Some company (i belive it was called D-Info) did that a couple of years ago: they where the first to offer a phone-book for all of germany on a CD-ROM. They took the info from the hard-copy phone books (where are, or rather used to be, a public record and thus not copyrighted) -- but they where not allowed to scan it, because layout and such *was* copyrighted (which was made rather clear by the Deutsche Telekom (or, back then, the Deutsche Post).
So, wat did they do? They had a couple of hundred chinese (mostly) women typing away for some months. It seemed to have worked quite well, until the Telekom started to release their own CD-ROM.
I have discovered a truly remarkable sig which this 120 chars is too small to contain.
1. Get Dragon Naturally speaking.
2. Dictate the Essay, albeight a bit lengthy, into it.
3. Import to Word or your favorite word processor.
4. Add any cool equations and such that you cannot dictate.
4. Publish to PDF.
Nice small file size I'm sure.
Scanning is nice, but it only works with fonts it can recognize. Not Proffesorese.
It could take you a day or so to dictate, but after your finished, more than likely you will have alot less spelling and random letter and symbol problems.
But again, this might be more work that you want to do. Why? Well, if you do it this way, make a nice clean portable document that everyone can read, you might find yourself getting more "extra work" than you wanted.
They no longer make it but they can be found on ebay for a few hundred bucks and no I am not selling this one or one at all.
Noone has mentioned what I consider to be the most practical solution. Using a physical fax machine, a virtual efax account, and software of acrobat reader, you can convert mass paper docs into digital images.
Algorithm below...
0. Sign up for an e-fax account
1. Find a standard cheap fax machine with auto-feeder
2. Send the documents to 'yourself' via efax. Phone/PSTN -> digital image
3. receive the document as a fax image in your email
4. Install Adobe Acrobat, so you can print as PDF
5. Using efax's client, and print the faxes as a PDF
Done
I work for a company that develops Document Imaging & Delivery software & enterprise solutions for the mortgage industry.

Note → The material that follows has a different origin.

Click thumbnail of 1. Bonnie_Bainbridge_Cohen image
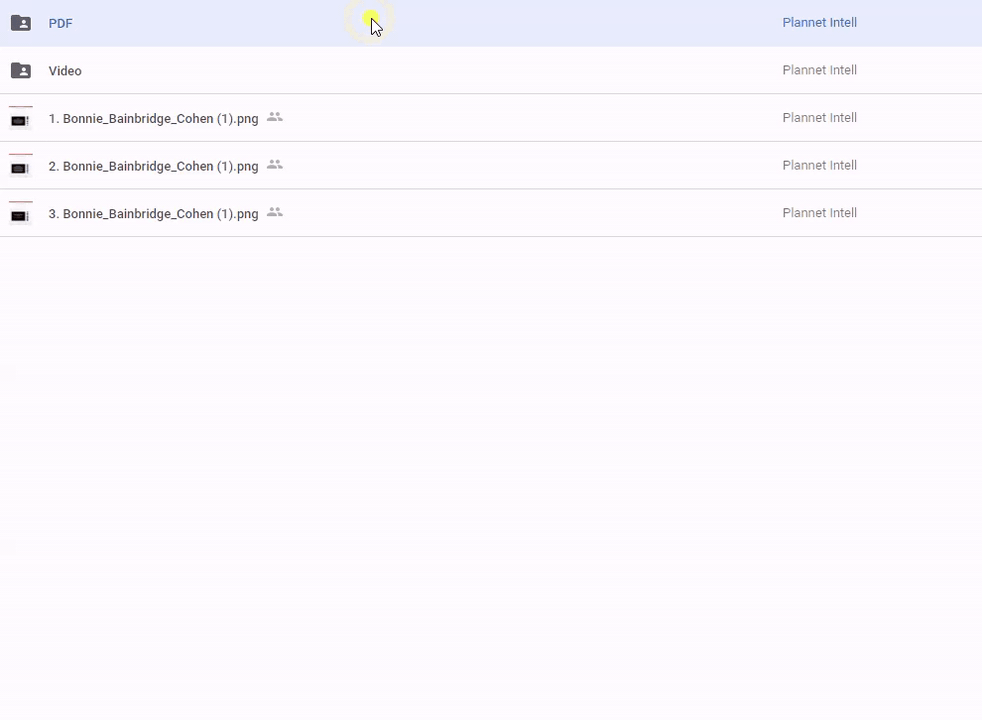The height and width of the screenshot is (720, 982). pyautogui.click(x=20, y=118)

We reccomend the use Fujitsu M4099D or Kodak i810 scanners for large scale scanning jobs.
However you probably don't need the 50,000+ pages per day scan rates that we spec systems for.
For you I think I would reccomend the Fujitsu 4750 or Kodak i80 scanners.
Now if you are interested in our software, contact me off-forum and I'll put you in touch with our sales guy. ( dchubb@virpack.com )
a) Use a service to scan, organize, store
b) Use an undergrad student to scan, organize, store
c) Use a grad student to scan, organize, store
d) Use a post-doc to scan, organize, store
I guess it has to do with the goals of the project. It looks to me like the current approach is low effort for low value. I assume that after scanning they will have to attach some meta-data to the files and perhaps have them reviewed for legibility and make corrections, which brings it to medium effort for medium value.
I figure if you are going to do medium effort anyway you might as well shoot for high value. I see it as medium effort for someone to transcribe their own notes of a subject they understand completely and it returns high value.
Perhaps it can't realistically be done with existing work but if the people paying the professors want to get more out of their investment then they might introduce it as part of the process and include it as part of the deliverables as it were. I understand that universities are as political if not more so than corporations and that what I have suggested may not always work either place.
Can I bum a sig?
Have it professionally done, like other people here have recommended. High-end sheetfed scanners are great, but you probably can't afford one, and it wouldn't make sense as a one-time expense for this small of a job. I'm a big fan of just handing someone some money and it's magically accomplished.
Alternatively, use a digital camera and well-lit copy stand. You can improvise a copy stand with a tripod or whatever, but make sure you have a lot of light. It's a lot faster than using a scanner, and the results are acceptable if you have a good camera. The more megapixels the better - don't use the old 1.3mp one you have lying around. 3mp will technically work, but more is better. Ideally a digital SLR pointed straight down at the page, a very well-lit area (a clamp light on either side of the page works nicely), and you sitting there sipping Starbucks while you hit a cable shutter release after you flip every page. You could get a few hundred pages an hour done this way--your only limitation is how fast you can turn the pages. You'd only have to stop to transfer images to your computer, and you only have to do that often if you don't have enough memory cards. After you get all the pages into the computer, feed them into Acrobat and you're done.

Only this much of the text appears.